To the Editors:

I agree with Robert Darnton about almost everything. I would press him on one issue. Too often digital access feels too much like complete access. If we can’t find something online, too often we assume that it does not exist. Just this past week archivists and historians at the Pennsylvania Historical Association annual meeting reported on the thousands of inaccessible, uncataloged, unprocessed, largely unread documents in archives and courthouse attics.

To take one example, the Fall Brook Railroad collection is probably the most complete set of Gilded Age railroad papers in America. It includes letters to and from J.P. Morgan, William H. Vanderbilt, and other titans of the age. It is the only archival collection that explains how railroad companies coordinated the movement of freight and passengers across their massive networks.

Yet the bulk of the collection lies jumbled in boxes—folded in thirds and tied with faded red tape—in the same form as when it first arrived at the Pennsylvania Historical and Museum Commission archives in 1945. It’s a Catch-22: because the collection is largely unprocessed, scholars don’t use it; because it is unused, it is in danger of being culled.

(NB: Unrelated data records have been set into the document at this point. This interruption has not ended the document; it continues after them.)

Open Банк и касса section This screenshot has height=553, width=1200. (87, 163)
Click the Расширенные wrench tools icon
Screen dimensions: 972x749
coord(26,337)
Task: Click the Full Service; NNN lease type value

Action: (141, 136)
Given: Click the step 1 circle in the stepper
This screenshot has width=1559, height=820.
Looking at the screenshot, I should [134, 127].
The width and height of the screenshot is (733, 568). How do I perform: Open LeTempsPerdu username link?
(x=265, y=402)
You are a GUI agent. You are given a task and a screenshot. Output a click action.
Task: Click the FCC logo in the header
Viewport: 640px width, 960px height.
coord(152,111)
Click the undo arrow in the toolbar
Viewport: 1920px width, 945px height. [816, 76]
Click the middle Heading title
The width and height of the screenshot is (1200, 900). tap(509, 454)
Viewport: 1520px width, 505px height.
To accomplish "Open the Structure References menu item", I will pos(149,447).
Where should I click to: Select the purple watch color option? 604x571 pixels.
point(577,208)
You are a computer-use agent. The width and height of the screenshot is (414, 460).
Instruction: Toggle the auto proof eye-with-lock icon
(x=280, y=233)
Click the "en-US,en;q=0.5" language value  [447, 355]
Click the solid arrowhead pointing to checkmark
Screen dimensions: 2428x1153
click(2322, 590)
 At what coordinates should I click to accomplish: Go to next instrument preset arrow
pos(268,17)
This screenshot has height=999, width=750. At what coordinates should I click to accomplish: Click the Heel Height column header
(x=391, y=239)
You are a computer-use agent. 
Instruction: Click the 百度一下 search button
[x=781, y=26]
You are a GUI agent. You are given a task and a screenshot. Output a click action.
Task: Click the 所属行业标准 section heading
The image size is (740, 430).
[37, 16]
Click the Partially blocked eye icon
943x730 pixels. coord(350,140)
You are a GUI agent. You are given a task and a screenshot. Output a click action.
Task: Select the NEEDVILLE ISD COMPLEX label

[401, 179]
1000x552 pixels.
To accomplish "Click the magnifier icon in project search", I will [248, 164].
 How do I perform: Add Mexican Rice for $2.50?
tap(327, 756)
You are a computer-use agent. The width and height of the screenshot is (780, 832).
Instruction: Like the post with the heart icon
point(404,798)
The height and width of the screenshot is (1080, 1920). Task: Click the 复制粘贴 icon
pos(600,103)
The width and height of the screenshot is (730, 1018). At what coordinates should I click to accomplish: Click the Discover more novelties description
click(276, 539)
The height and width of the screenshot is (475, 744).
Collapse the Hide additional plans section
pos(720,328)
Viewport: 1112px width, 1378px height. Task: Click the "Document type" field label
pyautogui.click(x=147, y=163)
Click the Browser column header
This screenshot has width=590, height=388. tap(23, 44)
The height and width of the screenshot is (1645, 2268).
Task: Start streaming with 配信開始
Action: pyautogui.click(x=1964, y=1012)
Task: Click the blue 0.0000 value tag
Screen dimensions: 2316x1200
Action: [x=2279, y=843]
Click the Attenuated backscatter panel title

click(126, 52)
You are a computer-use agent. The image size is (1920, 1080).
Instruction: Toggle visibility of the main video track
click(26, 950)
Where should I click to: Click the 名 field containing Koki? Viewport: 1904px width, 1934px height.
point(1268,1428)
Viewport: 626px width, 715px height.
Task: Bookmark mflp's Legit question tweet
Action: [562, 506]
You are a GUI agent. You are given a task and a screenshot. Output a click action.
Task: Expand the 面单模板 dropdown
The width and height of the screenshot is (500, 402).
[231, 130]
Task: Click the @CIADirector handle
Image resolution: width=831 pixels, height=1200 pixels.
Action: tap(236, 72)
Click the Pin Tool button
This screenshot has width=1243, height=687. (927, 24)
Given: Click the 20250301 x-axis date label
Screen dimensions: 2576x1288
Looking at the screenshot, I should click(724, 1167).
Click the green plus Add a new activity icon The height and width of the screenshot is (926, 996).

To focus on access to already digitized sources should not blind us to the need to make available the important documents that rot unread.

Andrew B. Arnold
Chair of History Department
Book Review Editor, Pennsylvania History: A Journal of Mid-Atlantic Studies
Kutztown University of Pennsylvania
Kutztown, Pennsylvania

Robert Darnton replies:

I heartily agree with Andrew Arnold. One of the most misleading notions of our time is the widespread belief that all information is available online. Having conducted most of my research during the past fifty years in archives, I can appreciate how much of the human record lies beyond the range of scanners. Most human beings lived and died without leaving a trace of their existence, and most of the traces that survive lie in manuscript sources that have never been studied, to say nothing of having been digitized. But the imperative to pursue research into archives does not argue against digitizing material that is easily accessible in cultural institutions, linking it together in a distributed system, and making it freely available as a digital public library.